Die Ausweitung des allgemeinen Überwachungssystems in Paraguay wurde von verschiedenen Behörden und Organisationen gefördert, die zusammen nicht nur an der Finanzierung, sondern auch an der nötigen Pflege und Wartungsarbeiten. Die benötigten finanziellen Mittel wurden von der Conatel (Comisión Nacional de Telecomunaciones) gefördert, die diese dann wiederum an das Innenministerium (Ministerio del Interior) weitergegeben haben. Für die Wartung der Systeme wird das landesweit tätige Unternehmen TSV (Seguridad y Vigilancia del Paraguay S.R.L.) sorgen.

Auch das Unternehmen Sistema 911, das für Notrufe und Ähnliches zuständig ist, befürwortet diese neue Präventionsmaßnahme. Die Pressesprecherin Frau Paola Morínigo sagte dazu: „Das sind Kameras, um die Kriminalität zu Gunsten der Sicherheit einzudämmen“

Zudem sei das neue Überwachungssystem direkt mit der Datenbank der Polizei, dem Departamento de Control Automotores sowie der AFIS verbunden.
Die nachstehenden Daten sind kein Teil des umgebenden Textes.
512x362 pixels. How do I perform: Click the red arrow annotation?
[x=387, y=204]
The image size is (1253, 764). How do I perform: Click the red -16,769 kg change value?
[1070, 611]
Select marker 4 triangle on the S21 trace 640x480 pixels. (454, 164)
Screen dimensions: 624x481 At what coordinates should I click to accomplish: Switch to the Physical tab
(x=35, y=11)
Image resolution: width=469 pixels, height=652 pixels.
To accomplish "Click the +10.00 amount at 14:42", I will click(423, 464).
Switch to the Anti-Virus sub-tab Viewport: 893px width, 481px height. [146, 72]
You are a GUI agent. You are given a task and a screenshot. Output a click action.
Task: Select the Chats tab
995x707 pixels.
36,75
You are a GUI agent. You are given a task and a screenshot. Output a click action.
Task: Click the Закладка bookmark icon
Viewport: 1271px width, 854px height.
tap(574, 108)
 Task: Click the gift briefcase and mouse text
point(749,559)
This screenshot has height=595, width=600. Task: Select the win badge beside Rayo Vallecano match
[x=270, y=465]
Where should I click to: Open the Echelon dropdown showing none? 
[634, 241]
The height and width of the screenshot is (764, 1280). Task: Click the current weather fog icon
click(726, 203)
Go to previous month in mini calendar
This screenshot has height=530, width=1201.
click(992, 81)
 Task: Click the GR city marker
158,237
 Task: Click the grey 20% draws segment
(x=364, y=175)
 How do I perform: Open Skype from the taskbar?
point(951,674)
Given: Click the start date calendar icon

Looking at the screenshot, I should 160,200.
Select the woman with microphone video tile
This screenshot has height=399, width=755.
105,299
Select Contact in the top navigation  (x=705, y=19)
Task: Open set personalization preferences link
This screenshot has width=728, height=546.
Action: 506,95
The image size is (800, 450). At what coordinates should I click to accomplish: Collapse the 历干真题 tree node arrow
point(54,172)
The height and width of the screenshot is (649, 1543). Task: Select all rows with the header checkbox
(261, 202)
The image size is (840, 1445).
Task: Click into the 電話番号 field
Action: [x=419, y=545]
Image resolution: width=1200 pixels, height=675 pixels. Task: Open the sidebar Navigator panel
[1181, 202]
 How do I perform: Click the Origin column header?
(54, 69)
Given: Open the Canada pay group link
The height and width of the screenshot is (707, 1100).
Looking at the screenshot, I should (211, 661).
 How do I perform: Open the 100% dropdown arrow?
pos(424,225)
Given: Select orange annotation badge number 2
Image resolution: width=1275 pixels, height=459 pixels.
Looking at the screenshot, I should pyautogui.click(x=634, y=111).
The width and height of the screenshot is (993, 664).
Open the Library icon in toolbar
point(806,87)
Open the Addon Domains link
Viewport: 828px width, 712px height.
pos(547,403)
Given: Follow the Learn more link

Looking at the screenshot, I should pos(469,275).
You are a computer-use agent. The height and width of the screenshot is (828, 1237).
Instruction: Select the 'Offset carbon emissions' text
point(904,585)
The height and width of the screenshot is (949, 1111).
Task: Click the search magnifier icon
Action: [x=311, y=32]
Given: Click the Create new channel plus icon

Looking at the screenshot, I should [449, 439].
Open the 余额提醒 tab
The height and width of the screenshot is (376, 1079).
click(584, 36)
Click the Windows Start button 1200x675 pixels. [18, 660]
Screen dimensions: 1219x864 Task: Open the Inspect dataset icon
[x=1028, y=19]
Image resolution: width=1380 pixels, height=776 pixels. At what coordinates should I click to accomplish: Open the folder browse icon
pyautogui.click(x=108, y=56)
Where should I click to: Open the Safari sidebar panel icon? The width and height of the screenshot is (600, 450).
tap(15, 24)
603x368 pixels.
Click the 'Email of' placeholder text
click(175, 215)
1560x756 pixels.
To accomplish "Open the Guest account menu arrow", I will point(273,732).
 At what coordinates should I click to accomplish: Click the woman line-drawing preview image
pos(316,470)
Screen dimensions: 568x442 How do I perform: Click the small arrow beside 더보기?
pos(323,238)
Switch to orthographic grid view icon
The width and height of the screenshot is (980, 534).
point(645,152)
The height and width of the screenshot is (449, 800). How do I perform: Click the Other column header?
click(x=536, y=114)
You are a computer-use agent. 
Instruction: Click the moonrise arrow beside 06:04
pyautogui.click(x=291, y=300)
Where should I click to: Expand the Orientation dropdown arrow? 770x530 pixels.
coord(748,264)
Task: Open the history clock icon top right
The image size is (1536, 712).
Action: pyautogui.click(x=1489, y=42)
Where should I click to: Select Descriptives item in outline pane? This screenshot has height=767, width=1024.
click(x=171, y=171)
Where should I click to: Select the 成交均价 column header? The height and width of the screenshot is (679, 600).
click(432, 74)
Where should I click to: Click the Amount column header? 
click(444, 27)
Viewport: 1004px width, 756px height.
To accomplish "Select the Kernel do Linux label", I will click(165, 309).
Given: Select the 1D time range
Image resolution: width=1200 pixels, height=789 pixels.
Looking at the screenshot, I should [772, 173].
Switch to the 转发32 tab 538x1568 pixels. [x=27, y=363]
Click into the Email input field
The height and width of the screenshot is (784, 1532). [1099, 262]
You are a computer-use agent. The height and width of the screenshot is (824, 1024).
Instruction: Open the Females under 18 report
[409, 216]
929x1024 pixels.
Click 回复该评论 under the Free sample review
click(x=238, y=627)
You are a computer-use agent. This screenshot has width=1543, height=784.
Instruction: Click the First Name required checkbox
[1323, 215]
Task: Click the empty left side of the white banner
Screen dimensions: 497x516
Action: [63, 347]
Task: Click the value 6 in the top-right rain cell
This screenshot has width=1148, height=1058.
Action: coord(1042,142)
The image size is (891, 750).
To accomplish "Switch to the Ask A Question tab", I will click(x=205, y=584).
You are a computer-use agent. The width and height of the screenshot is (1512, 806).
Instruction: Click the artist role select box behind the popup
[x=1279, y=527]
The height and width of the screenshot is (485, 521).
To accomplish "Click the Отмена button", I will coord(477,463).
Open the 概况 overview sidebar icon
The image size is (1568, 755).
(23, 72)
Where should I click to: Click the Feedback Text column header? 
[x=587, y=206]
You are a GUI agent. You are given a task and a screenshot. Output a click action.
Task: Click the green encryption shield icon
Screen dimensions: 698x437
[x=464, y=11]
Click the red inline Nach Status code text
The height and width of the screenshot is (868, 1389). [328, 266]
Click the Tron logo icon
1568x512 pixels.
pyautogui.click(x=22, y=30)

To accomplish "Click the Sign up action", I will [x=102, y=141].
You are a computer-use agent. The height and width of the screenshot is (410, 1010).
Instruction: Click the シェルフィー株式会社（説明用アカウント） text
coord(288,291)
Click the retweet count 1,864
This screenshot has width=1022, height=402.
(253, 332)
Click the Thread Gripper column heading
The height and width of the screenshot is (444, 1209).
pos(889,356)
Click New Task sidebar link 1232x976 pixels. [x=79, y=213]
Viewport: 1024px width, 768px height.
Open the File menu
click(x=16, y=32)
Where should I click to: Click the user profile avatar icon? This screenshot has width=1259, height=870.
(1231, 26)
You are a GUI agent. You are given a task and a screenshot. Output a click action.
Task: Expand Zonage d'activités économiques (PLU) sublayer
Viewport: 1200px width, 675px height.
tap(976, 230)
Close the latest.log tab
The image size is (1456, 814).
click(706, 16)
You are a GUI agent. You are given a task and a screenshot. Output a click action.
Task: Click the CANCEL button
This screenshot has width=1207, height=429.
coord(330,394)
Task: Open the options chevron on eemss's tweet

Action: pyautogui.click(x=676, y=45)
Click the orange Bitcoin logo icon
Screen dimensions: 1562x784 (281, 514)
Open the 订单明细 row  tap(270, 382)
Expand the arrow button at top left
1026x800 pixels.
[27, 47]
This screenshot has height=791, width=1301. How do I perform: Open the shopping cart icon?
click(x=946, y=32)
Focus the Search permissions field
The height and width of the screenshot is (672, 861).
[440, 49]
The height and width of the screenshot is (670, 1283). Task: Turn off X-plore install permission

So können Autos, die zur Fahndung ausgeschrieben sind, direkt erfasst und der Fahrer noch vor Ort festgenommen werden. Man bezieht sich dabei auf das Beispiel von Tokio, welches als die sicherste Stadt der Welt gilt und mit insgesamt 10.000 Kameras ausgestattet ist. Die Einwohner müssten sich keinerlei Sorgen um ihren Datenschutz machen, denn ausschließlich die Polizei werde Zugriff auf das System haben. Zudem werde die Auswertung der erhaltenen Daten durch eine gerichtliche Verordnung (artículo 11 de la Ley 4739/12 ff) geregelt, so Morínigo.

Kritik wegen Datenschutzverletzung wird laut

Sowohl ortsansässige Anwohner als auch verschiedene Organisationen, die sich für den Datenschutz einsetzen, kritisieren diese Überwachungsmaßnahmen. Es wird befürchtet, dass sie nicht nur zur Prävention von Straftaten eingesetzt werden, sondern auch zur allgemeinen Überwachung des Volkes und der Grenzen. So können man genau nachsehen, welche Person an welchem Ort zu welcher Zeit war beziehungsweise noch immer ist. Sowohl persönliche Interessen der Angestellten der TSV als auch politische Interessen könnten durch dieses System der totalen Beobachten der Einwohner verfolgt werden.

Vor allem die gemeinnützige Organisation Tedic, die sich für den Datenschutz des Einzelnen in der digitalen Welt einsetzt, äußert starke Kritik. So werden derzeit bereits das Schaffen von rund 50.000 Menschen auf einer Datenbank gespeichert, die bei darf sehr einfach erweitert werden könne.